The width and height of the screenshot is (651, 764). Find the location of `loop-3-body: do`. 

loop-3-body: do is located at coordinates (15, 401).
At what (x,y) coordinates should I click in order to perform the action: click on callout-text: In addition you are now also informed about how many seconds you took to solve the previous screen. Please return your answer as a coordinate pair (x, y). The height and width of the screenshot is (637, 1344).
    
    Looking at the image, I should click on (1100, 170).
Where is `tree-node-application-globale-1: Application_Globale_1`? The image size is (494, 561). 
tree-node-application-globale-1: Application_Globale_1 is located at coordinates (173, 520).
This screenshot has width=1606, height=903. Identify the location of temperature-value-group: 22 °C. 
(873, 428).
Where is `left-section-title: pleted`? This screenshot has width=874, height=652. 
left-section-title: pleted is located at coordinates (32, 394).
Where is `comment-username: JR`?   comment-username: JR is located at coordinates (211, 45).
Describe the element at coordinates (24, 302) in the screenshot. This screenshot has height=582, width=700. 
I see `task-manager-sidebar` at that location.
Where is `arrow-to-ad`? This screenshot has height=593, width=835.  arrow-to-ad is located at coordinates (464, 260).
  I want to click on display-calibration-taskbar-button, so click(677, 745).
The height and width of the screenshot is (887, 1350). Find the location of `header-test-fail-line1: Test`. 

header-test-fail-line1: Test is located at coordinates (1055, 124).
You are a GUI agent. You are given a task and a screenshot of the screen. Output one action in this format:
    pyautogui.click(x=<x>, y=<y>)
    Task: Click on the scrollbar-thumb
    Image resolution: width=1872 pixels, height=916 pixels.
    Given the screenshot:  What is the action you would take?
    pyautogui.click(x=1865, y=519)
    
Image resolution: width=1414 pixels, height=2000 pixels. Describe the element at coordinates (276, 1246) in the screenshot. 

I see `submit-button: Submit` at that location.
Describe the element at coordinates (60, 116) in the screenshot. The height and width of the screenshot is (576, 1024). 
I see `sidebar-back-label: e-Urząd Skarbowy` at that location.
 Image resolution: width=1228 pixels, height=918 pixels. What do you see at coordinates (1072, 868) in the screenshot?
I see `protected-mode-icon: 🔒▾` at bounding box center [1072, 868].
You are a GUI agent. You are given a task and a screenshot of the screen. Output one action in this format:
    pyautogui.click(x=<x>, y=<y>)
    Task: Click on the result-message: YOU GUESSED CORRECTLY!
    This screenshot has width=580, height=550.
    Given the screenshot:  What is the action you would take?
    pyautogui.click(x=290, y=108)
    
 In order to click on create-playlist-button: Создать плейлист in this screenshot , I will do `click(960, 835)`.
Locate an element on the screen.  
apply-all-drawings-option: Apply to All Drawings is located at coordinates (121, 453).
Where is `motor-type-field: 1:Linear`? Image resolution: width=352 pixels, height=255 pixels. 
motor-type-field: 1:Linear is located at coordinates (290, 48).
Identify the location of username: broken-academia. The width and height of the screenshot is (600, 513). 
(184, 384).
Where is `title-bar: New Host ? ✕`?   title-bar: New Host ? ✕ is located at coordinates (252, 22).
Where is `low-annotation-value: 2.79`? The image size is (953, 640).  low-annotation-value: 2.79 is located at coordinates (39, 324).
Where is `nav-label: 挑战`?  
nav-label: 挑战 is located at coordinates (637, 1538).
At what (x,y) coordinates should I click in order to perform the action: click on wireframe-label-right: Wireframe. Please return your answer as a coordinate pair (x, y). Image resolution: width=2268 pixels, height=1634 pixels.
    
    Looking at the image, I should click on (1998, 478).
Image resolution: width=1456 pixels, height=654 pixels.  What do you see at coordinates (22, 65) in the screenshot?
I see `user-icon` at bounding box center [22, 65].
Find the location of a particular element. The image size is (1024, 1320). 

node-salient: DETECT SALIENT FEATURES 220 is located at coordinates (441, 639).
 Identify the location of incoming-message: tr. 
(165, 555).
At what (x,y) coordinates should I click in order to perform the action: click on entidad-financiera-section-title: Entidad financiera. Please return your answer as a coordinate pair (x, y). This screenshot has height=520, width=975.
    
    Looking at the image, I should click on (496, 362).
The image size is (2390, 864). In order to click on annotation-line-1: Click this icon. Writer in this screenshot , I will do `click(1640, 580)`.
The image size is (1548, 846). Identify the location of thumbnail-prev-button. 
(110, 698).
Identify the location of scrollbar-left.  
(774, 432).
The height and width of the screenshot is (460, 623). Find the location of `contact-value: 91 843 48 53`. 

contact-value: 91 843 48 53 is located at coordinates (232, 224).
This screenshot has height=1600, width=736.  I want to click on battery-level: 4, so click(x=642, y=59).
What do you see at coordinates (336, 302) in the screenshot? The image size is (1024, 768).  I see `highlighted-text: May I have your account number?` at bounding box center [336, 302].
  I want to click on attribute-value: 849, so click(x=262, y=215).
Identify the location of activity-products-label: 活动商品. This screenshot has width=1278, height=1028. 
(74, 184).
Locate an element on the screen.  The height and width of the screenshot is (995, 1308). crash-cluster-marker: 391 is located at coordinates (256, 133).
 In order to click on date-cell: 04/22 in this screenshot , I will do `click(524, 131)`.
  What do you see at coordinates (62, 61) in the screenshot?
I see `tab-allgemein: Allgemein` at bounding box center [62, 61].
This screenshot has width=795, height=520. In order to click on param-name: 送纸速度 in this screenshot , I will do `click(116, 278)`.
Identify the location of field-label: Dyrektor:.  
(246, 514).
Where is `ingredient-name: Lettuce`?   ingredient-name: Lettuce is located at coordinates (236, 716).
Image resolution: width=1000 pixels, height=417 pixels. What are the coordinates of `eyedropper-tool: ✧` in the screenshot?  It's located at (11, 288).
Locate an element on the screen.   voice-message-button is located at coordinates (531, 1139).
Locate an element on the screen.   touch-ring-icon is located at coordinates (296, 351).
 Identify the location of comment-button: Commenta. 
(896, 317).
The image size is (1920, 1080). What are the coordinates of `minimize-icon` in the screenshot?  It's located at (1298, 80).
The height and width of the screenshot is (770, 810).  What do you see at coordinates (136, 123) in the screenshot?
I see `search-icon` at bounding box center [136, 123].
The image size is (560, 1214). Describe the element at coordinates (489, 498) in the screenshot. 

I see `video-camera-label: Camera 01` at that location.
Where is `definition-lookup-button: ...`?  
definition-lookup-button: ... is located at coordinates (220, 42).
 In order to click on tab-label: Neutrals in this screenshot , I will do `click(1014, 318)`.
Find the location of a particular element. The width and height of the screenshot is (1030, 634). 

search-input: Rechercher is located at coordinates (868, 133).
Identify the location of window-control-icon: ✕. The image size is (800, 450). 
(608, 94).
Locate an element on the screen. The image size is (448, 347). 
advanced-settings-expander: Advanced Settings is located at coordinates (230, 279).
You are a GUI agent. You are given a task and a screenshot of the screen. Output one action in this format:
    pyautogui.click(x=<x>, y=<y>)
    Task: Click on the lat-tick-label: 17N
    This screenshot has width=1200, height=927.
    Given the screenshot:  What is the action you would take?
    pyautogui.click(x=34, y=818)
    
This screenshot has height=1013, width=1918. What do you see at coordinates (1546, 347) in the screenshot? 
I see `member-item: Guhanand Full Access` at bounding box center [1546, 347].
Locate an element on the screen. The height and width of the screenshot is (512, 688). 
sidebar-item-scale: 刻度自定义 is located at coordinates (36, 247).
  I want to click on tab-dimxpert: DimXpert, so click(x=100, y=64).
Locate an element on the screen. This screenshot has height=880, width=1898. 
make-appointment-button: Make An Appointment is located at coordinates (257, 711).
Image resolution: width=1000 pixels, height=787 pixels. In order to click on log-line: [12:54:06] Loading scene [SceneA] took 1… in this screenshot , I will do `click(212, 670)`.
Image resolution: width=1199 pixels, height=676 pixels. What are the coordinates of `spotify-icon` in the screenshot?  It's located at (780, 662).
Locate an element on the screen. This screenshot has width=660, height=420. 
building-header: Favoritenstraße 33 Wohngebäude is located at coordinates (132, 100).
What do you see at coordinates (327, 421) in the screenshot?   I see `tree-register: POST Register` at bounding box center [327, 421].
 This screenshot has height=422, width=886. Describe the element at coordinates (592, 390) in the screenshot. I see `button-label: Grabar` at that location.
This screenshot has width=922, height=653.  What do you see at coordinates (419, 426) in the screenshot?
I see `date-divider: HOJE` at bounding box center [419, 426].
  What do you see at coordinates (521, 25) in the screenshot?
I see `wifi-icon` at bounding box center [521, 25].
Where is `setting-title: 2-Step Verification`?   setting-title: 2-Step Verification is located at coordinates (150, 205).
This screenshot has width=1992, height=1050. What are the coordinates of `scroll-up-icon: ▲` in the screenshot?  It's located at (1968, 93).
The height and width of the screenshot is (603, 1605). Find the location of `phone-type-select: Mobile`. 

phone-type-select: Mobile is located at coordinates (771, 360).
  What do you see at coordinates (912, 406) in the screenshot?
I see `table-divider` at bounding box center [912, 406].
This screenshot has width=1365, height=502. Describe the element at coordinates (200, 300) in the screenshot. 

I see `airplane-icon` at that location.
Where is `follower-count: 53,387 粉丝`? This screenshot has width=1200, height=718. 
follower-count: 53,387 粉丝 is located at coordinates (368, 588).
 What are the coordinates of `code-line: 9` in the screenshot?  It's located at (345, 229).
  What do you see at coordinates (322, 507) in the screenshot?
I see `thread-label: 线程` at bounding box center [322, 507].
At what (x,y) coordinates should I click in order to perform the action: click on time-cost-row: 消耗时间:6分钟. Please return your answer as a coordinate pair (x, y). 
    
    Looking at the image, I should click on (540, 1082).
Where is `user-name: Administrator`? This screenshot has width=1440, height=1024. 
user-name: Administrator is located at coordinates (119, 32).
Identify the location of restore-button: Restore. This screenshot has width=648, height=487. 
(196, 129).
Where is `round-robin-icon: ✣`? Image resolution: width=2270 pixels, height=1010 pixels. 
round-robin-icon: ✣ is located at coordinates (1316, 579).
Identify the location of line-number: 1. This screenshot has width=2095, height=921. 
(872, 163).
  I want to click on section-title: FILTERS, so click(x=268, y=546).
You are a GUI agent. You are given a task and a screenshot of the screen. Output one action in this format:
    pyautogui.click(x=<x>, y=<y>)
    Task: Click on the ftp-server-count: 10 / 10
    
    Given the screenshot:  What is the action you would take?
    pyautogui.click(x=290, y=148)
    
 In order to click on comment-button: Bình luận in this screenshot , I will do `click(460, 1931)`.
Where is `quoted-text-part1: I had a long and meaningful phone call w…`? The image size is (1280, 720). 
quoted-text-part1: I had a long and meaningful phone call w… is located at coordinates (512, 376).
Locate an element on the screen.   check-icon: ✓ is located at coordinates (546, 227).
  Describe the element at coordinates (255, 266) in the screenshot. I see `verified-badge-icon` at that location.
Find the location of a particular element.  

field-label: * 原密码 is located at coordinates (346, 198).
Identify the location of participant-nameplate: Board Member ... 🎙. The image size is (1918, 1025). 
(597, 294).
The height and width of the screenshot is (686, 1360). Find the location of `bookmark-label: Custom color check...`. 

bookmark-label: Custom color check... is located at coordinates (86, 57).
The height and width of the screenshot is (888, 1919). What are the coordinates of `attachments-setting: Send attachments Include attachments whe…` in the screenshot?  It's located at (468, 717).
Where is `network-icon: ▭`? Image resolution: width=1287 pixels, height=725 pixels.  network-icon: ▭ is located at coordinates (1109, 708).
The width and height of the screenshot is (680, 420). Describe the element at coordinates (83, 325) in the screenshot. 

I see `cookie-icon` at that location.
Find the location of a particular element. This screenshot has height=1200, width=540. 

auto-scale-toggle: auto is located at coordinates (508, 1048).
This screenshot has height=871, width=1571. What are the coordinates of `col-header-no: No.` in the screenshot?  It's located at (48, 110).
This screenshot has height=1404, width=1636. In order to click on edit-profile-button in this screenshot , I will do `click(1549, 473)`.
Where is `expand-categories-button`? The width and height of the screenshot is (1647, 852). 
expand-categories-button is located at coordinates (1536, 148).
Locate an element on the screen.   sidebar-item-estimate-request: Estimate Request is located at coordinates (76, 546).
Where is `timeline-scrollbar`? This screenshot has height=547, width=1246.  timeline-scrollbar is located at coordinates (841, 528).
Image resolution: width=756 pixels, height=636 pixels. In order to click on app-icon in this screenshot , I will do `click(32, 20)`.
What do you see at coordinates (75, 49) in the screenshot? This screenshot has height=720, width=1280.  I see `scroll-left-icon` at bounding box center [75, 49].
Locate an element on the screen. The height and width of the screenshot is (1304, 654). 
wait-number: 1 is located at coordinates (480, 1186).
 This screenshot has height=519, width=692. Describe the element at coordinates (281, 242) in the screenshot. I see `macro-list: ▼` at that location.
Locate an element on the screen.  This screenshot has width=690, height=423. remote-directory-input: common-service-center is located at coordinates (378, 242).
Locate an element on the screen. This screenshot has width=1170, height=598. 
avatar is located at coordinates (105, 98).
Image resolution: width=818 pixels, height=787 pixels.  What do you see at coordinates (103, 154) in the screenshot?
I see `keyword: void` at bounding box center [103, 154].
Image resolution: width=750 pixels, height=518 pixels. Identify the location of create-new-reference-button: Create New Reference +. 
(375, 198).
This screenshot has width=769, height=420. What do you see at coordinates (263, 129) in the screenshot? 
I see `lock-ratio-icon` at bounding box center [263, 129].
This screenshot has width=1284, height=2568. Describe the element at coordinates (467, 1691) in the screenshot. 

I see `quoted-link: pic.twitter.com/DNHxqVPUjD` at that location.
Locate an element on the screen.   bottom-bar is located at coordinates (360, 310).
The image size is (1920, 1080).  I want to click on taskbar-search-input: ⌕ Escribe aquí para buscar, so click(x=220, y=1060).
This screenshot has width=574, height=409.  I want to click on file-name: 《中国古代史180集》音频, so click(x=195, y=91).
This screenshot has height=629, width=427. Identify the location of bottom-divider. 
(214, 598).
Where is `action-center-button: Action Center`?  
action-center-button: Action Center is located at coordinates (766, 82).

**Problem details:**
Reproduce the listing from the line containing "Identify the location of field-label: Dyrektor:." through the line containing "pyautogui.click(x=34, y=818)", substituting "Find the position of" for every occurrence of "Identify the location of" and leaving everything else unchanged.

**Response:**
Find the position of field-label: Dyrektor:.  
(246, 514).
Where is `ingredient-name: Lettuce`?   ingredient-name: Lettuce is located at coordinates (236, 716).
Image resolution: width=1000 pixels, height=417 pixels. What are the coordinates of `eyedropper-tool: ✧` in the screenshot?  It's located at (11, 288).
Locate an element on the screen.   voice-message-button is located at coordinates (531, 1139).
Locate an element on the screen.   touch-ring-icon is located at coordinates (296, 351).
 Find the position of comment-button: Commenta. 
(896, 317).
The image size is (1920, 1080). What are the coordinates of `minimize-icon` in the screenshot?  It's located at (1298, 80).
The height and width of the screenshot is (770, 810).  What do you see at coordinates (136, 123) in the screenshot?
I see `search-icon` at bounding box center [136, 123].
The image size is (560, 1214). Describe the element at coordinates (489, 498) in the screenshot. 

I see `video-camera-label: Camera 01` at that location.
Where is `definition-lookup-button: ...`?  
definition-lookup-button: ... is located at coordinates (220, 42).
 In order to click on tab-label: Neutrals in this screenshot , I will do `click(1014, 318)`.
Find the location of a particular element. The width and height of the screenshot is (1030, 634). 

search-input: Rechercher is located at coordinates (868, 133).
Find the position of window-control-icon: ✕. The image size is (800, 450). 
(608, 94).
Locate an element on the screen. The image size is (448, 347). 
advanced-settings-expander: Advanced Settings is located at coordinates (230, 279).
You are a GUI agent. You are given a task and a screenshot of the screen. Output one action in this format:
    pyautogui.click(x=<x>, y=<y>)
    Task: Click on the lat-tick-label: 17N
    This screenshot has width=1200, height=927.
    Given the screenshot:  What is the action you would take?
    pyautogui.click(x=34, y=818)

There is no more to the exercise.